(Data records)
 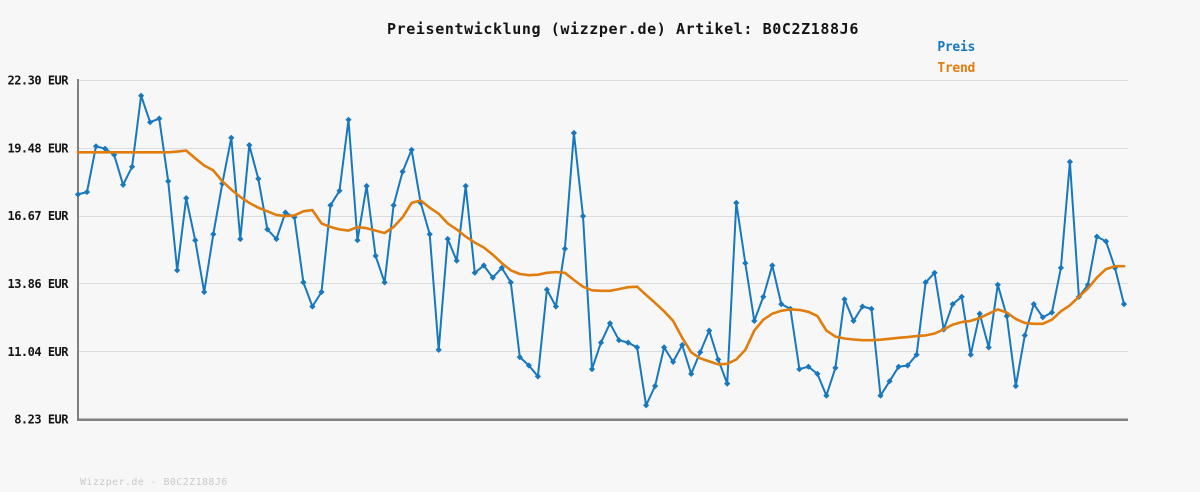 What do you see at coordinates (956, 48) in the screenshot?
I see `legend-item-preis: Preis` at bounding box center [956, 48].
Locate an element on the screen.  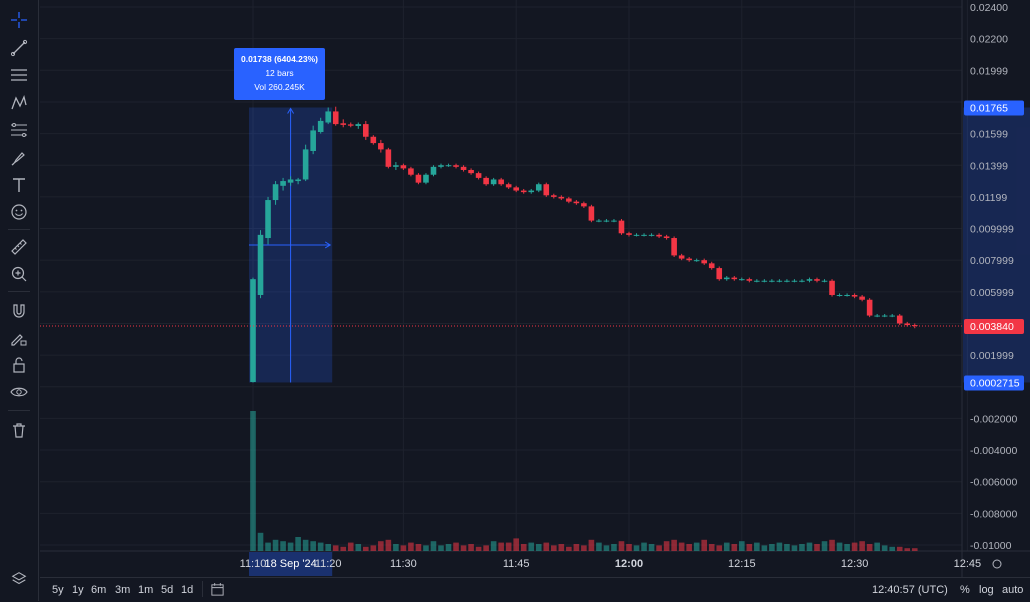
calendar-icon is located at coordinates (218, 591).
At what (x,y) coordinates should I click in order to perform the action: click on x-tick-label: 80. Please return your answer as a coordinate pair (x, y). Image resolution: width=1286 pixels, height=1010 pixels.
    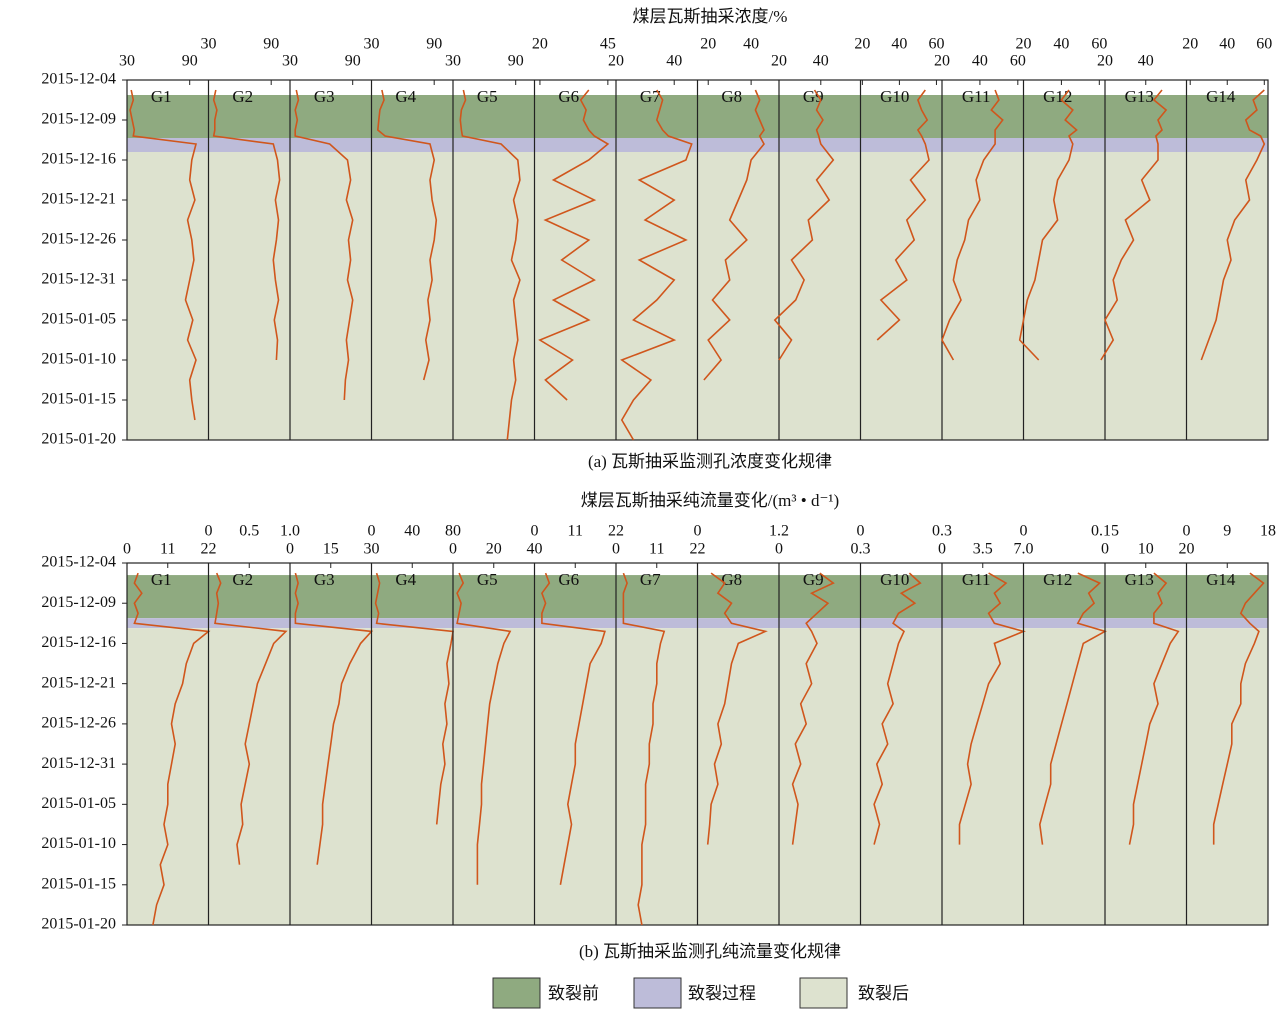
    Looking at the image, I should click on (453, 532).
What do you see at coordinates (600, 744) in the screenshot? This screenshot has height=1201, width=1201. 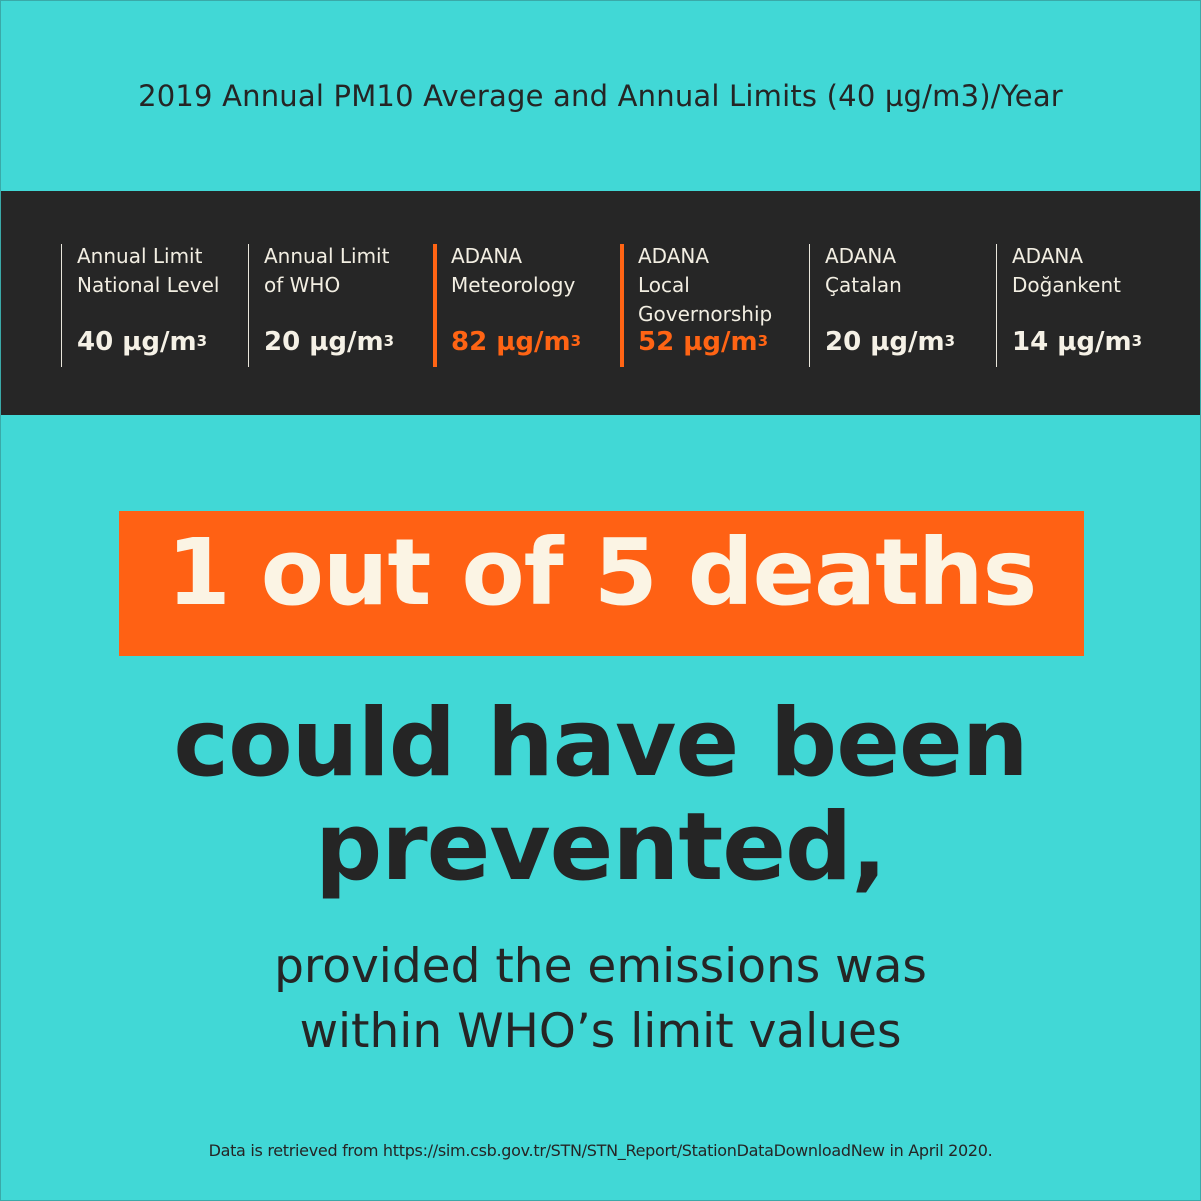 I see `headline-line-1: could have been` at bounding box center [600, 744].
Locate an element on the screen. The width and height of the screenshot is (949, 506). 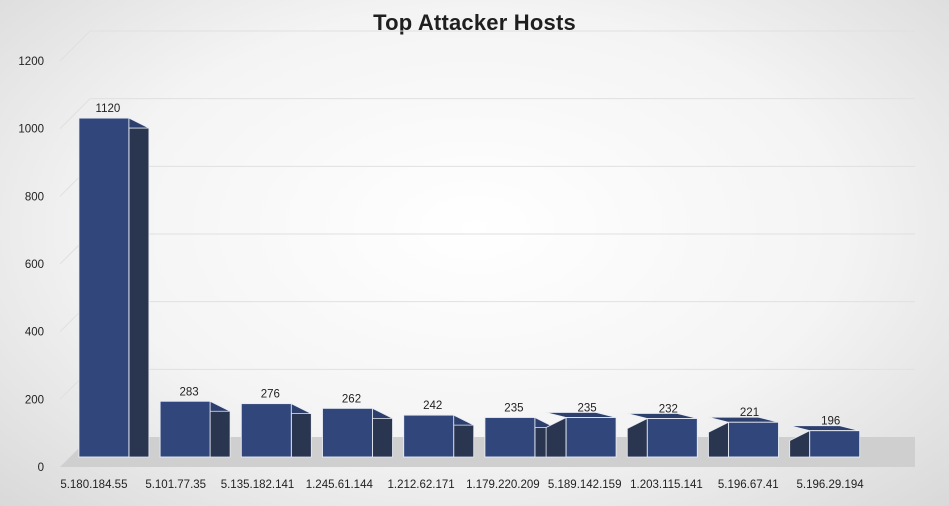
x-tick-label: 5.135.182.141 is located at coordinates (258, 485).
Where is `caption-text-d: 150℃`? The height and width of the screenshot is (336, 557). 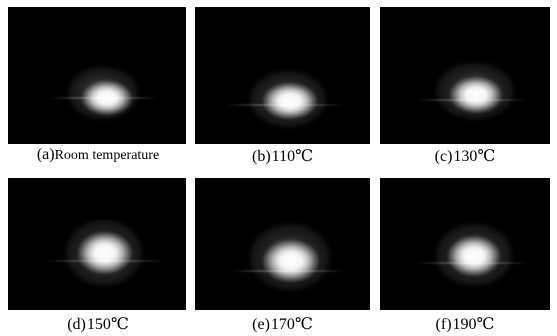 caption-text-d: 150℃ is located at coordinates (108, 324).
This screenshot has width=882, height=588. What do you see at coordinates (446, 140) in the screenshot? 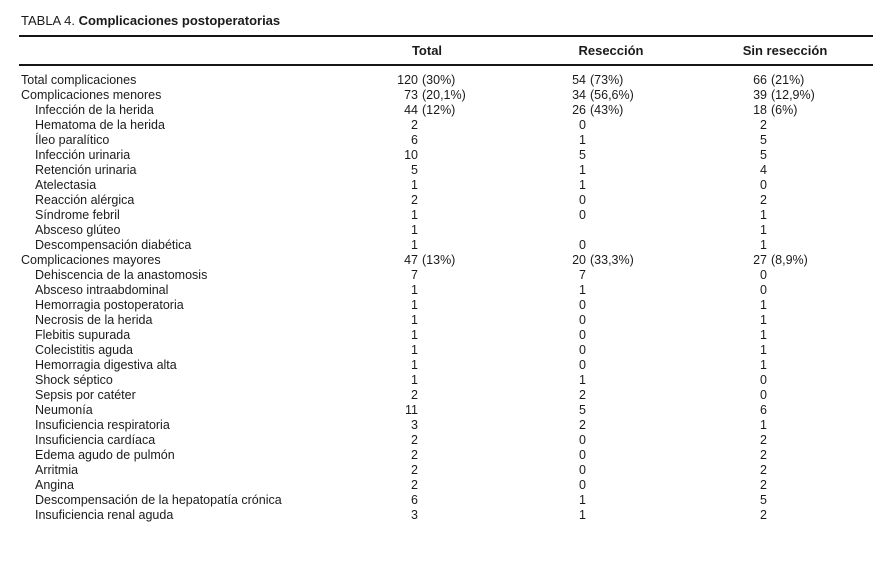
I see `table-row: Íleo paralítico 6 1 5` at bounding box center [446, 140].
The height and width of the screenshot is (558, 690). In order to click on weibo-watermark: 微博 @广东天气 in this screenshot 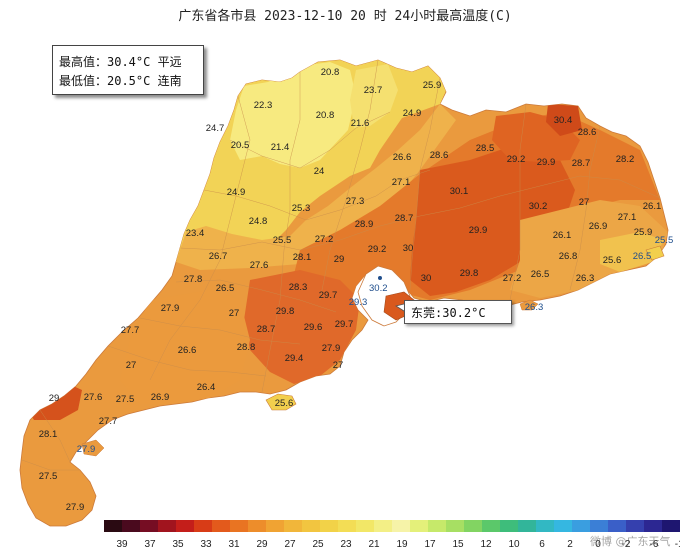, I will do `click(630, 542)`.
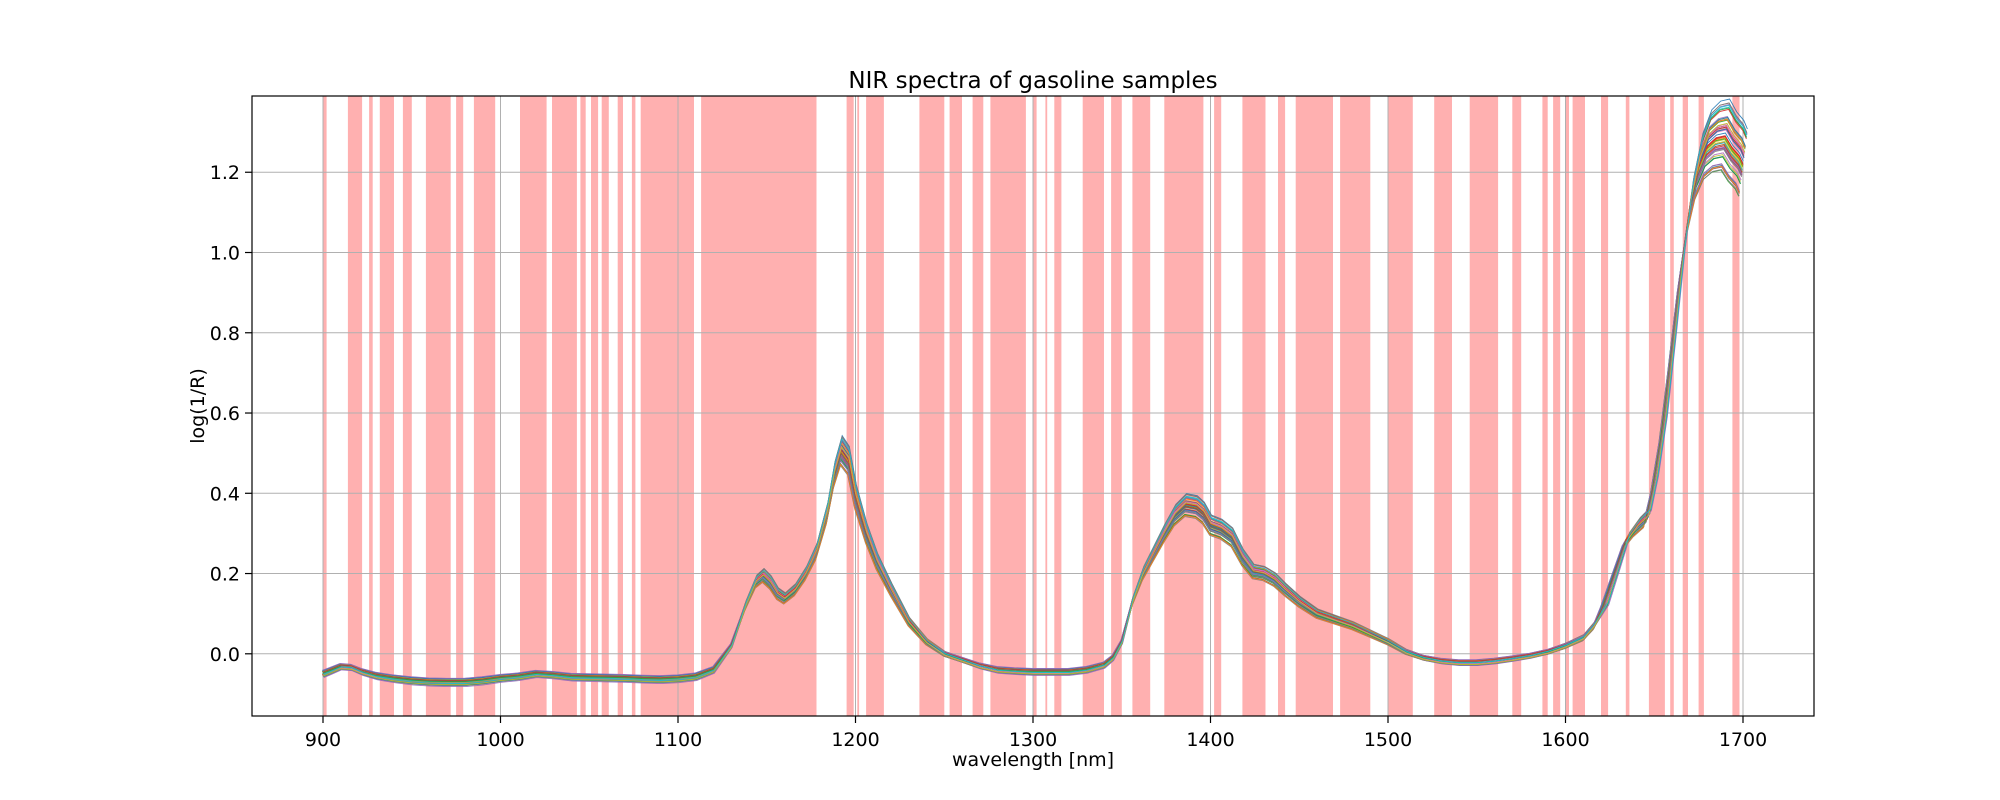 The width and height of the screenshot is (2000, 800). I want to click on y-axis: 0.0 0.2 0.4 0.6 0.8 1.0 1.2, so click(231, 414).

§ PROBLEM TO SOLVE: Pick out every line in the rows above that contains the word "should", and copy each one in full.

§ EXERCISE ANSWER:
At what (x,y) coordinates should I click in order to perform the action: click on x-tick-label: 80. Please return your answer as a coordinate pair (x, y). Image resolution: width=1286 pixels, height=1010 pixels.
    Looking at the image, I should click on (453, 532).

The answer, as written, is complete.